CS: Yeah, tell me about it. Must be a long drive.
Trekkie: [Nods]
CS: So, Trekkie, you enjoy traveling?
Trekkie: Uh. . .traveling? Yeah. I . . . like it.
CS: Where do you like to go? [Why isn’t time up yet???]
Trekkie: To different places. You know. . .to cities. . .and stuff. [Shifts in seat again and checks on his backpack.]
CS: What’s your favorite place to go? [I’m now trying not to laugh.]
Trekkie: Oh. . .my favorite? [Shifts in seat.] Well. . .I guess. . .I don’t know. But I want to travel out of the country. I’ve never left the country before. [Shocker]
Right around here was when they announced that we were through with the event. He was my last date of the evening. After they announced that it was all over with, I was completely surprised when he said to me, “We can keep talking.” I almost said, “About what?” but I kept it inside and tried to think of something to say that might make him run for the hills. I’m not sure whether I sat there for any longer than 5 minutes, but it seemed like an eternity. Thankfully, Lola got my attention and I used her as an excuse to get up and walk away from him.
My parting words to him? “Live long, and prosper.”

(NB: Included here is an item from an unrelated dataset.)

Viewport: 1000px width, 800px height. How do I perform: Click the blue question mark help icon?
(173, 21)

Go, Go Speed Dater: Part 4

16 Aug

This one was the only date that made me feel dirty. It was a very strange feeling to be sitting across from a man that looks like a shorter version of my dad. I half expected him to tell me to sit up straight and to cover myself. Me not likey the feeling. I didn’t flirt with this guy, I didn’t bare any cleavage-he got NOTHING. Too freaking creepy. Seriously

My dad is actually much more entertaining than this guy. He’s really quite amusing-at least I think he is because we have the exact same sense of humor. My dad lives out on Hawaii, has a sweet ass job, and a fatty fat house. This guy enjoys budget traveling and staying in hostels. My idea of budget traveling is staying in a 3 star hotel instead of a 4 star hotel. Girlfriend doesn’t own a backpack and isn’t planning on getting one any time soon. Let’s not even discuss hostels, I stayed in one once, when I was in 4th grade. I got mono, not a happy memory.

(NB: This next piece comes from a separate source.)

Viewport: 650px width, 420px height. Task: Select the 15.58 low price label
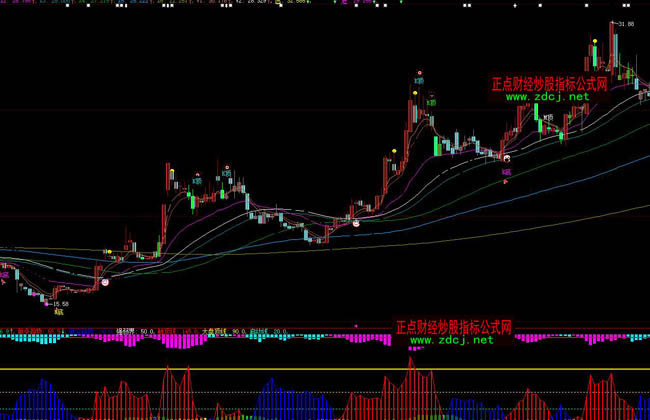[x=60, y=303]
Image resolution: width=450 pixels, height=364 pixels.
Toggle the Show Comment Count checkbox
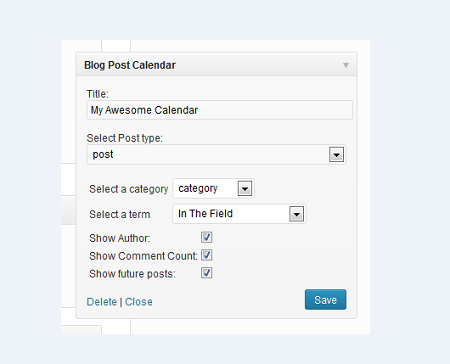pyautogui.click(x=207, y=255)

I might have considered it for a split second if he had told me he owned a mansion in Bermuda, or a flat in London. Perhaps he could have turned out to be my sugar Daddy. . .

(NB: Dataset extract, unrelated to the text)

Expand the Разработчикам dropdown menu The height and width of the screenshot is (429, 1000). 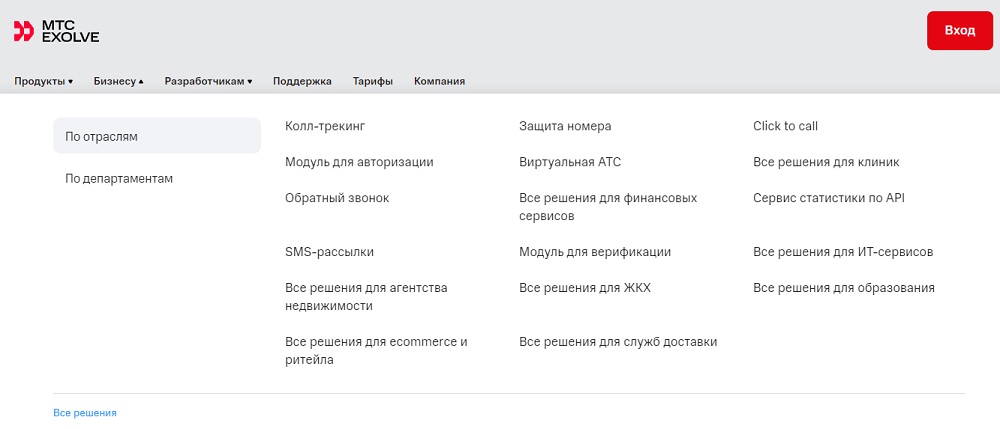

[I just threw up a little just thinking about it.]

Go, Go Speed Dater: Part 3

16 Aug

Vladimir was not your typical dork. He did not wear glasses made in the 80’s, he did not have a comb over, nor did he wear pants that indicated he was preparing for the great flood. What made Vladimir a dork was his wicked annoying personality. He was kind of like an angry dork. When he first sat down in front of me I knew he was not the one for me, but figured that he’d at least be a break from the older creepy dorks. Yeah, not so much. Here’s my version of our conversation:

CS: I notice you have an accent. Where are you from?
Vladimir. Guess, everyone else has guessed right so far.
CS: [Playing dumb because the name and accent gave it away] Russia?
Vladimir: [Enraged by my correct response] How does everyone know that?!
CS: Um. . .I don’t know. I just guessed. [Quickly switching to a topic I thought was safer] What do you do?
Vladimir: Guess. Everyone has been right on that one too.
CS: [F*ck, I thought to myself] Well, it seems like most of the guys I’ve met so far are either in IT or they work for the government. Let’s say, IT?
Vladimir: What are you saying? That only guys that work in IT come to these things because we’re losers??
CS: Um. . .no-it’s just that it seems like people here are either in IT or the government. I just took a guess and said IT.
Vladimir: So you I can’t work for the government because I’m Russian??
CS: No! [Quickly thinking of how to change the subject] I’m sure that many of the women here are from the same field. Maybe teachers?
Vladimir: I did meet a few teachers. What do you do?
CS: I’m a Training Consultant.
Vladimir: So you’re a teacher, too?

Thankfully, this concluded our very long 4 minutes.